In seguito abbiamo avuto quelli che una volta si chiamavano i “piagnistei di sinistra” di Nanni Moretti e Mimmo Calopresti. infine arriviamo ai cinepanettoni di Boldi-De Sica-Greggio, alla commedia morale pessimista di Paolo Villaggio e a Notte prima degli esami di Fausto Brizzi.
Ebbene, si può dire che Paolo Sorrentino con La Grande Bellezza abbia voluto puntare altissimo e fare il suo film più anticelebrativo e ambizioso.
Quello che ha voluto fare l’autore de Il Divo (2008) è un falò di tutta la commedia italiana degli ultimi 30 anni, tornando a quei modelli scomparsi nel tempo, alle parabole di Germi, ma soprattutto al cinema impossibile da replicare di Marco Ferreri.
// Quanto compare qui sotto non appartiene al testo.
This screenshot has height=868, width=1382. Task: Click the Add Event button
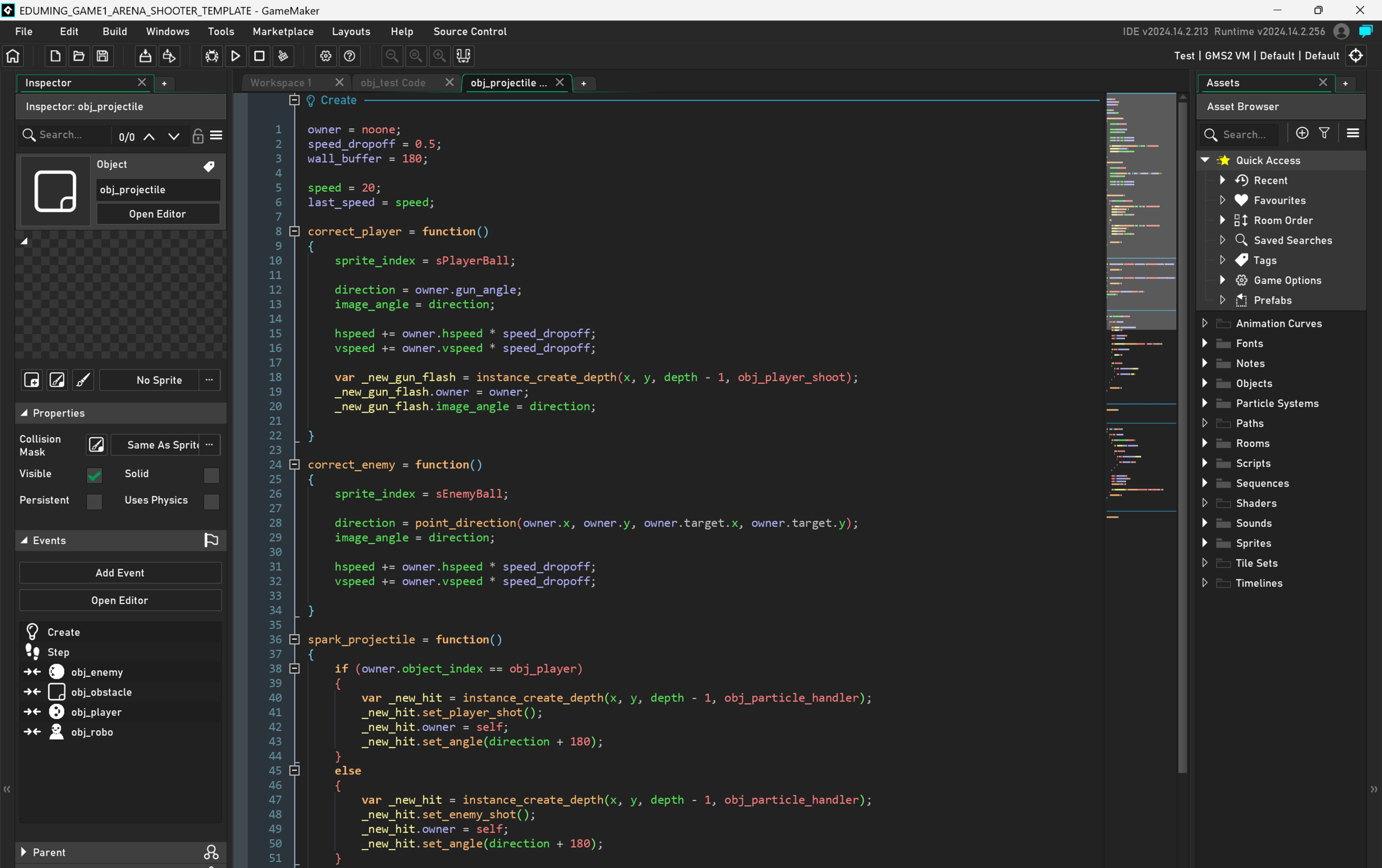pyautogui.click(x=120, y=572)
E’ così che La Grande Bellezza si misura non con l’esempio felliniano, che è troppo altisonante per poter essere imitato. Sorrentino di questo non ha alcun timore. L’immaginario italiano negli ultimi 30 anni non è cresciuto con Le notti di Cabiria, Giulietta Masina, Prova d’Orchestra, il Casanova di Sutherland, Mastroianni, Anita Ekberg e la Saraghigna. Quelli sono modelli che appartengono alla Storia, non all’immaginario.
L’immaginario italiano di oggi è fatto dalle pantomime di Benigni, De Sica, Boldi, Lino Banfi (forse il più sontuoso alfiere della “contro-commedia” all’italiana post-periodo d’oro), la commedia che descrive un’Italia senz’altro in crisi di identità, ma che è uscita da un pezzo dalla fase della ricostruzione degli anni ’50.
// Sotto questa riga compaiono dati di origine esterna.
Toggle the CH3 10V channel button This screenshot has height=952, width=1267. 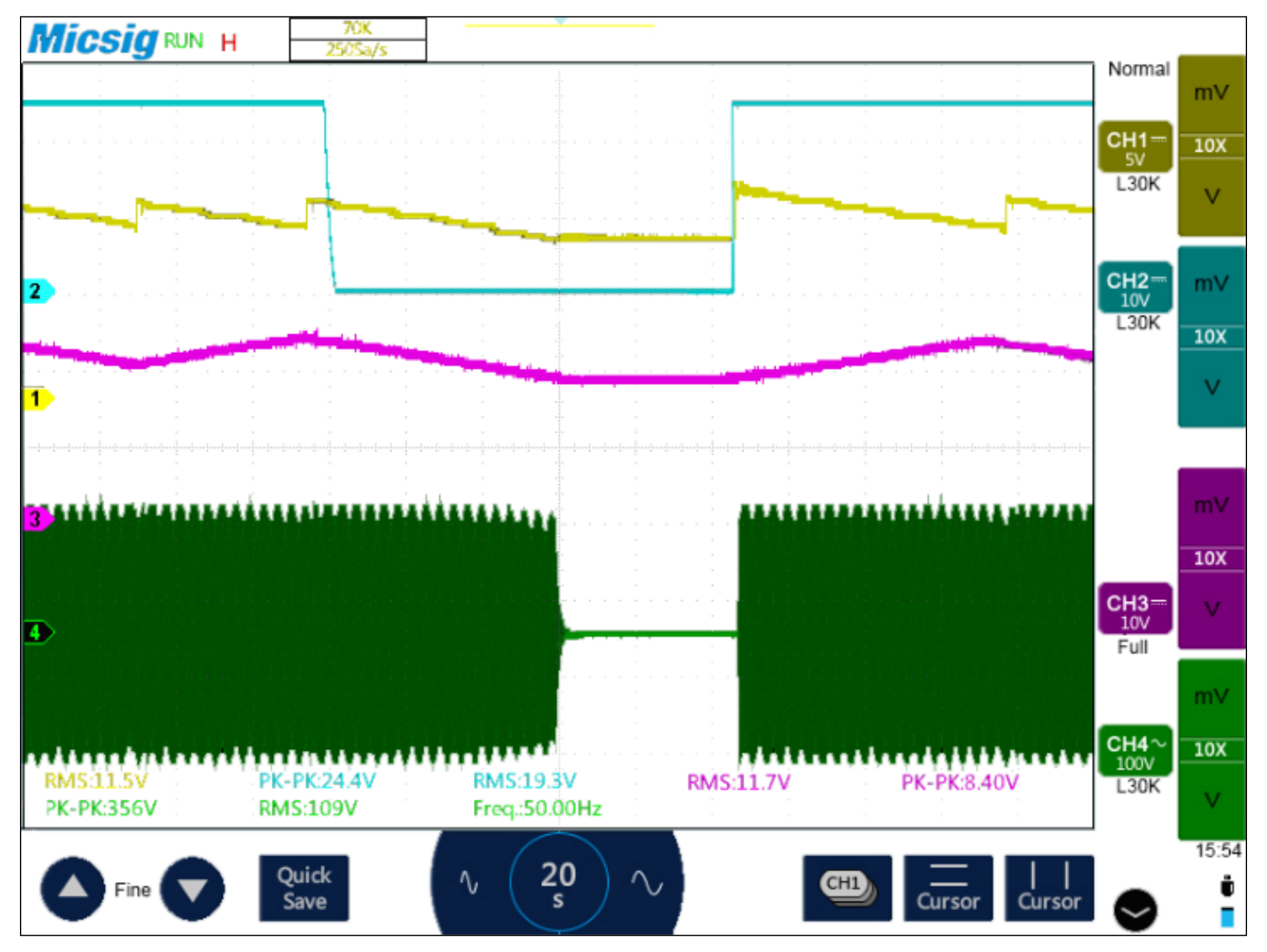click(1134, 609)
La nuova Italia dei Boldi, dei Greggio e di Moretti la crisi non l’ha mai vissuta sulla propria pelle, essendo figlia del berlusconismo, della crescita a tutti i costi, del benessere, delle televisivi, della pubblicità, della liberazione dei costumi e anche sessuali.
Per mettere in scena tutto questo ci voleva un grande Direttore d’Orchestra, che facesse un cinema che andasse a descrivere non il 1960, ma il 2013, per descrivere un periodo in cui tutte le ideologie si sono frantumate, perché passate ormai “in giudicato”. Finito il comunismo, con il berlusconismo al collasso ma mai certamente morto, ridotto a colabrodo il capitalismo, cosa resta ormai?
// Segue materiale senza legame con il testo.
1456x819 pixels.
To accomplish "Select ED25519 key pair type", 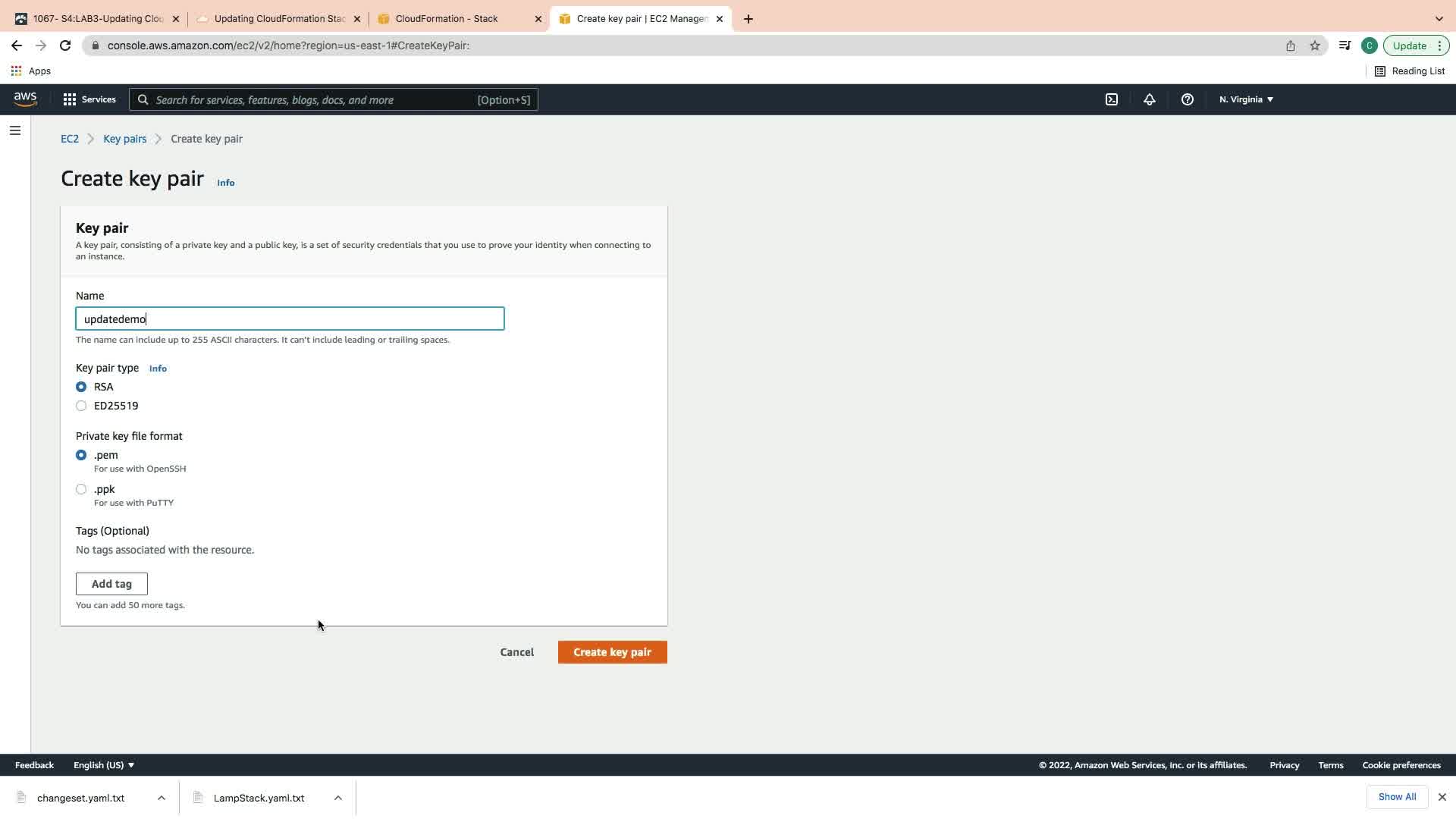I will (81, 406).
Sorrentino annega questa forma cinema della commedia all’italiana degli ultimi 30 anni, rinunciataria e incapace di produrre modelli validi che possano affrontare il mercato in maniera competitiva con una sfrontatezza, una sicurezza nei propri vandalici metodi di rappresentazione, con una forte respiro internazionale, con una cast che, messo in mano ad un altro regista italiano, non darebbe gli stessi straordinari risultati di continuo spiazzamento e di sorpresa (Isabella Ferrari fa una figura grama e comicissima), con una capacità di azzeramento dei modelli precostituiti dati da una forza cinematica che è evidentemente puro talento, quasi Sorrentino fosse uno spavaldo Tarantino italiano, che se ne frega di tutto e tutti e gira il suo film in assoluto sprezzo delle regole.
Questo viene in mente soprattutto oggi, con quanta fatica un giovane regista italiano si affaccia alle produzioni Rai-Mediaset e si vede promuovere solo film dove vengono glorificati gli inviolabili santuari della nuova Italia, che ha definitivamente svoltato verso un conservatorismo di estrema destra, ovvero Patria-Chiesa-Famiglia. Ecco Sorrentino da par suo non ha di questi problemi, essendo per altro riuscito nel miracolo di farsi finanziare un devastante opera-requisitoria su Andreotti, cosa che a 18 anni dal crollo della Prima Repubblica, nessuno aveva mai osato sfiorare con il pensiero, nemmeno Nanni Moretti, che poi girerà il film-travaso di bile contro Berlusconi con Il Caimano (2006), non sapendo (ancora) che è letteralmente impossibile fare un film su o contro il Cavaliere, essendo quest’ultimo un personaggio talmente banale e già di per sé televisivo, da non meritare un ritratto.
Molto più importante in questo senso sarebbe stato fare un film sul berlusconismo e sul “Berlusconi che è in me” come diceva Gaber. Forse Sorrentino con questo La Grande Bellezza ci è persino riuscito. Facendo un film rivoltante, ridondante, strillato, fastidiosissimo, anche disgustoso (quasi tutti i film di Ferreri erano parabole assolutamente acide e controverse), ma sempre comunque geniale, ad ogni scena. C’è poi chi ha detto che il film sia stato enormemente sforbiciato in sala di montaggio.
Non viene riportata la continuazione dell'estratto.